Il est des projets qui ne s’écoutent pas, mais qui se subissent comme une incantation. Avec Unholy Spirits Light Divine, le projet Anatomy of the Heads n’offre pas qu’un album ; il ouvre une brèche vers les cryptes oubliées du Burzenland. Enregistré au cœur de l’hiver 2021, ce manifeste de « vampire synth » s’impose comme une pièce maîtresse d’un Dungeon Synth viscéral et organique.
L’immersion débute avec « Lift Up Thy Chalice for a Thousand Tongues Exalt the Night ». Ici, les nappes de synthétiseurs glaciales ne sont pas de simples sons, mais des courants d’air s’engouffrant dans une cathédrale déserte. La mélodie, à la fois funèbre et majestueuse, pose le décor d’une messe noire où le sacré se mêle au blasphème.
Le voyage s’assombrit radicalement avec « Renew Me O Black Imperial Blood ». Sur ce titre, le rythme se fait plus lourd, presque rituel. On y ressent la fatigue des siècles et la soif de renaissance. C’est une pièce charnière où l’ambient s’efface pour laisser place à une dimension plus narrative, évoquant la mutation physique du Prince des Ténèbres.

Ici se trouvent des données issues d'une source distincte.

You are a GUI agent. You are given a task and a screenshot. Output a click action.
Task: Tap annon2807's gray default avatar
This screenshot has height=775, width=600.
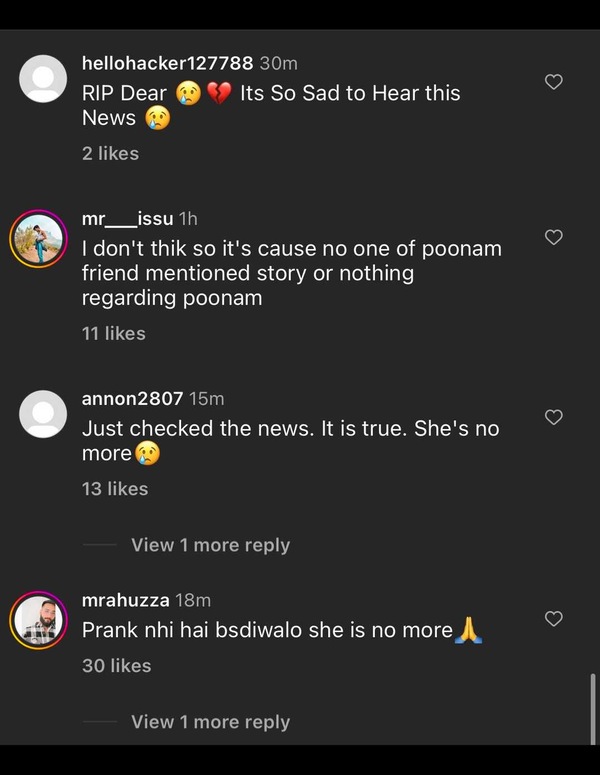43,414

Il faut aussi signaler, « Alas! Miasma Shrouds and Carrion Winds » continue l’expérience dans un souffle de désolation. Les textures deviennent plus abrasives, presque industrielles, simulant le vent de charogne mentionné par le titre. La production rugueuse donne ici toute sa mesure, transformant l’écoute en une hallucination auditive étouffante.
En quelques minutes, Anatomy of the Heads transforme le silence en terreur. Unholy Spirits Light Divine est une œuvre indispensable pour quiconque ose s’aventurer dans l’obscurité.